**Recorded information**

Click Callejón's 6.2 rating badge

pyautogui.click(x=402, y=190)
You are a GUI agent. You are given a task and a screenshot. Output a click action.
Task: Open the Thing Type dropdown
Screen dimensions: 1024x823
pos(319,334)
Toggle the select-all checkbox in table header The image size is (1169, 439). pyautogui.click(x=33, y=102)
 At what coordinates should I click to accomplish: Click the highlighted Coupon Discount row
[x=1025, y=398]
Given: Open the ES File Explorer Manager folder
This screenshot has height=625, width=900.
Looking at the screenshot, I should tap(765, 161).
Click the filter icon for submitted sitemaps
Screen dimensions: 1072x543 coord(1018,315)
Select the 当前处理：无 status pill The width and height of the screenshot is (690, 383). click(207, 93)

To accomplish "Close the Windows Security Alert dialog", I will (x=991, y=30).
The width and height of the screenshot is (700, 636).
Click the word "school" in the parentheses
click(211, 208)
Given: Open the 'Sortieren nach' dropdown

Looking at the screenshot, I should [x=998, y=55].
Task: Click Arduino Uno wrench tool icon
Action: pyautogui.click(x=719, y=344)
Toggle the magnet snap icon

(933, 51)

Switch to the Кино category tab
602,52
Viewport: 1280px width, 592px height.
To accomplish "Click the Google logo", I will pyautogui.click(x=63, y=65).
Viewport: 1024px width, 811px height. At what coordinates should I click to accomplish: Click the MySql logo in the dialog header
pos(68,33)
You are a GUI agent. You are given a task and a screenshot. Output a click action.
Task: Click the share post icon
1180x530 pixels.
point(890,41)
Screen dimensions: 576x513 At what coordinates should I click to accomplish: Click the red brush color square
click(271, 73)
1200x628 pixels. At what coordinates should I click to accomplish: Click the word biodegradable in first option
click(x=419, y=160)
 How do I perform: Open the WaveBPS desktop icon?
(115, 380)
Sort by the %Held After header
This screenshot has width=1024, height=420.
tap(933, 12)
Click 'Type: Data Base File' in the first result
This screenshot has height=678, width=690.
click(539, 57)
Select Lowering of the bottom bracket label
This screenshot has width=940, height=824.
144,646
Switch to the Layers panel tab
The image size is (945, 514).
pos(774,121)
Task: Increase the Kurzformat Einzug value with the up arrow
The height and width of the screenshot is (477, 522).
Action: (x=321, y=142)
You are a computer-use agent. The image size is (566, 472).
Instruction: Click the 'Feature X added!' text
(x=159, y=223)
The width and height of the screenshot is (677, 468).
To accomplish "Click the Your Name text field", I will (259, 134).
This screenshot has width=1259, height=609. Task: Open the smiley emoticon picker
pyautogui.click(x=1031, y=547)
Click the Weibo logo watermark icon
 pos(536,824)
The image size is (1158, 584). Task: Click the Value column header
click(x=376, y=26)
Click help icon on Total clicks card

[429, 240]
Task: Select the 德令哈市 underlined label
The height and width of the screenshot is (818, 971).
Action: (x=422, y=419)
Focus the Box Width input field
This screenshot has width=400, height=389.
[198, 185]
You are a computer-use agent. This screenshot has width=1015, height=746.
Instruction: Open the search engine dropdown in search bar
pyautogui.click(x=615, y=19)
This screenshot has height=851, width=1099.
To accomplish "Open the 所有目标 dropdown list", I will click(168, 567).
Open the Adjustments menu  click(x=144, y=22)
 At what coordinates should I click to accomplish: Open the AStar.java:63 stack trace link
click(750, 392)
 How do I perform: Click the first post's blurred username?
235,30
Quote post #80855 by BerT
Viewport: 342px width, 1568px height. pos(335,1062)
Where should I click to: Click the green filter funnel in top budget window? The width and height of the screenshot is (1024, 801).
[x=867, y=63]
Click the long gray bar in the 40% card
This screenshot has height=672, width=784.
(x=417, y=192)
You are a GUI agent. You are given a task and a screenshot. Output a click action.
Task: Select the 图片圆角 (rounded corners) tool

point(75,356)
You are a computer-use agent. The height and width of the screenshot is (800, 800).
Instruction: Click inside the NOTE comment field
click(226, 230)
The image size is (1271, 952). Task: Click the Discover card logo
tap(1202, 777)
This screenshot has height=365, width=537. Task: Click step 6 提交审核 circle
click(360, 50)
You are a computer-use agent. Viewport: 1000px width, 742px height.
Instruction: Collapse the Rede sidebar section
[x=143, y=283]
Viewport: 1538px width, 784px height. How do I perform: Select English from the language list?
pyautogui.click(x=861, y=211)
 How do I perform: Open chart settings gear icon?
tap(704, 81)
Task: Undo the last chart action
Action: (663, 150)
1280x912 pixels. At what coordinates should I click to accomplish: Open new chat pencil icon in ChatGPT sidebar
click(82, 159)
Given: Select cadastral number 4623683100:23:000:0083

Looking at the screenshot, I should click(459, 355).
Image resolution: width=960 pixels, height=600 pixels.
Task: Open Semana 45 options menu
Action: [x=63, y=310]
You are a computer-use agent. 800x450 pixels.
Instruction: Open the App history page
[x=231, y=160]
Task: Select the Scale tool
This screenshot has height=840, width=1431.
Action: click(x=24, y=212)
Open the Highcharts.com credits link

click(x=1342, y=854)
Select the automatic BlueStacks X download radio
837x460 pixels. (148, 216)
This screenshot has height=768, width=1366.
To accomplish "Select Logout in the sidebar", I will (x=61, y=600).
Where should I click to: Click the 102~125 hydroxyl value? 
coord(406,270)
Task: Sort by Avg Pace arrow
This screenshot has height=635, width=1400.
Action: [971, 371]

**Work request**
Please output the full listing one more time, exactly.

**Response for this exercise**
Click Callejón's 6.2 rating badge

pyautogui.click(x=402, y=190)
You are a GUI agent. You are given a task and a screenshot. Output a click action.
Task: Open the Thing Type dropdown
Screen dimensions: 1024x823
pos(319,334)
Toggle the select-all checkbox in table header The image size is (1169, 439). pyautogui.click(x=33, y=102)
 At what coordinates should I click to accomplish: Click the highlighted Coupon Discount row
[x=1025, y=398]
Given: Open the ES File Explorer Manager folder
This screenshot has height=625, width=900.
Looking at the screenshot, I should tap(765, 161).
Click the filter icon for submitted sitemaps
Screen dimensions: 1072x543 coord(1018,315)
Select the 当前处理：无 status pill The width and height of the screenshot is (690, 383). click(207, 93)

To accomplish "Close the Windows Security Alert dialog", I will (x=991, y=30).
The width and height of the screenshot is (700, 636).
Click the word "school" in the parentheses
click(211, 208)
Given: Open the 'Sortieren nach' dropdown

Looking at the screenshot, I should [x=998, y=55].
Task: Click Arduino Uno wrench tool icon
Action: pyautogui.click(x=719, y=344)
Toggle the magnet snap icon

(933, 51)

Switch to the Кино category tab
602,52
Viewport: 1280px width, 592px height.
To accomplish "Click the Google logo", I will pyautogui.click(x=63, y=65).
Viewport: 1024px width, 811px height. At what coordinates should I click to accomplish: Click the MySql logo in the dialog header
pos(68,33)
You are a GUI agent. You are given a task and a screenshot. Output a click action.
Task: Click the share post icon
1180x530 pixels.
point(890,41)
Screen dimensions: 576x513 At what coordinates should I click to accomplish: Click the red brush color square
click(271, 73)
1200x628 pixels. At what coordinates should I click to accomplish: Click the word biodegradable in first option
click(x=419, y=160)
 How do I perform: Open the WaveBPS desktop icon?
(115, 380)
Sort by the %Held After header
This screenshot has width=1024, height=420.
tap(933, 12)
Click 'Type: Data Base File' in the first result
This screenshot has height=678, width=690.
click(539, 57)
Select Lowering of the bottom bracket label
This screenshot has width=940, height=824.
144,646
Switch to the Layers panel tab
The image size is (945, 514).
pos(774,121)
Task: Increase the Kurzformat Einzug value with the up arrow
The height and width of the screenshot is (477, 522).
Action: (x=321, y=142)
You are a computer-use agent. The image size is (566, 472).
Instruction: Click the 'Feature X added!' text
(x=159, y=223)
The width and height of the screenshot is (677, 468).
To accomplish "Click the Your Name text field", I will (259, 134).
This screenshot has width=1259, height=609. Task: Open the smiley emoticon picker
pyautogui.click(x=1031, y=547)
Click the Weibo logo watermark icon
 pos(536,824)
The image size is (1158, 584). Task: Click the Value column header
click(x=376, y=26)
Click help icon on Total clicks card

[429, 240]
Task: Select the 德令哈市 underlined label
The height and width of the screenshot is (818, 971).
Action: (x=422, y=419)
Focus the Box Width input field
This screenshot has width=400, height=389.
[198, 185]
You are a computer-use agent. This screenshot has width=1015, height=746.
Instruction: Open the search engine dropdown in search bar
pyautogui.click(x=615, y=19)
This screenshot has height=851, width=1099.
To accomplish "Open the 所有目标 dropdown list", I will click(168, 567).
Open the Adjustments menu  click(x=144, y=22)
 At what coordinates should I click to accomplish: Open the AStar.java:63 stack trace link
click(750, 392)
 How do I perform: Click the first post's blurred username?
235,30
Quote post #80855 by BerT
Viewport: 342px width, 1568px height. pos(335,1062)
Where should I click to: Click the green filter funnel in top budget window? The width and height of the screenshot is (1024, 801).
[x=867, y=63]
Click the long gray bar in the 40% card
This screenshot has height=672, width=784.
(x=417, y=192)
You are a GUI agent. You are given a task and a screenshot. Output a click action.
Task: Select the 图片圆角 (rounded corners) tool

point(75,356)
You are a computer-use agent. The height and width of the screenshot is (800, 800).
Instruction: Click inside the NOTE comment field
click(226, 230)
The image size is (1271, 952). Task: Click the Discover card logo
tap(1202, 777)
This screenshot has height=365, width=537. Task: Click step 6 提交审核 circle
click(360, 50)
You are a computer-use agent. Viewport: 1000px width, 742px height.
Instruction: Collapse the Rede sidebar section
[x=143, y=283]
Viewport: 1538px width, 784px height. How do I perform: Select English from the language list?
pyautogui.click(x=861, y=211)
 How do I perform: Open chart settings gear icon?
tap(704, 81)
Task: Undo the last chart action
Action: (663, 150)
1280x912 pixels. At what coordinates should I click to accomplish: Open new chat pencil icon in ChatGPT sidebar
click(82, 159)
Given: Select cadastral number 4623683100:23:000:0083

Looking at the screenshot, I should click(459, 355).
Image resolution: width=960 pixels, height=600 pixels.
Task: Open Semana 45 options menu
Action: [x=63, y=310]
You are a computer-use agent. 800x450 pixels.
Instruction: Open the App history page
[x=231, y=160]
Task: Select the Scale tool
This screenshot has height=840, width=1431.
Action: click(x=24, y=212)
Open the Highcharts.com credits link

click(x=1342, y=854)
Select the automatic BlueStacks X download radio
837x460 pixels. (148, 216)
This screenshot has height=768, width=1366.
To accomplish "Select Logout in the sidebar", I will (x=61, y=600).
Where should I click to: Click the 102~125 hydroxyl value? 
coord(406,270)
Task: Sort by Avg Pace arrow
This screenshot has height=635, width=1400.
Action: [971, 371]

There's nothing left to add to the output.